Native American students as a group rank at or near the bottom on virtually every performance indicator used in Minneapolis, Ms. Christensen says. The annual dropout rate among the approximately 3,000 Indian students in the district, for example, is 17 percent.

The council proposed in Senator Peterson's bill is expected to research the legal questions surrounding the proposal, including whether Indians could be exempted from state desegregation guidelines by being classified as a political rather than an ethnic group.

Precedents on Reservations

Precedents for the establishment of Indian-controlled, publicly funded schools exist, but only on reservation lands, not in an urban area, according to Michael Gross, a Santa Fe, N.M., lawyer who has been hired as a consultant by the coalition.

A 1969 report by a U.S. Senate subcommittee on Indian affairs concluded, says Mr. Gross, that "the abysmal state of Indian education in the nation was primarily caused by the absence of actual and legal control by Indian people."

That report, he adds, served as the stimulus for the Indian Self-Determination Act of 1975, under which the Bureau of Indian Affairs was directed to turn over their schools to tribal control.

Mr. Gross has since helped to create several Indian-controlled school districts in other states. In most cases, he says, the districts have "reduced their dropout rates enormously."

"Indian kids need to feel that the programs are part of their own community, culturally, linguistically, and politically," he argues.
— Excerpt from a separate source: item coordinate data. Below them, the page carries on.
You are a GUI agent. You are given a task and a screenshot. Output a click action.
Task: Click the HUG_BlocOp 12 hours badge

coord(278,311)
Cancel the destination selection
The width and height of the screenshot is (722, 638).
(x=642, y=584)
The impetus for the Minnesota proposal came from parents of Indian children enrolled in the district's 10-year-old summer-school program for Indian children.

Indian parents have become deeply involved in the summer-school program, says Ms. Christensen, partly because it removes barriers to their participation, such as offering day care for younger siblings.

The participation of parents lent the program an "Indian ambience" that has been the key ingredient in its success, she says.

A group of these parents formed the Coalition for Indian Education, she adds, and "asked very simply to have the summer school year-round."

"We should have insisted on Indian-controlled schooling 200 years ago," she contends, adding that an emerging Indian middle class is only now making it possible.

The proposals that would be examined by Senator Peterson's commission range from a state-funded, Indian-controlled boarding school to an independent Indian school district that would be carved out of existing districts.

Ruth Randall, state commissioner of education, says she has not taken a position on the proposal but is familiar with the arguments on both sides.

Indians she spoke with at a Minnesota Chippewa tribal dinner last week were divided in their reaction, she says, "but certainly there were more there that were in favor of the study."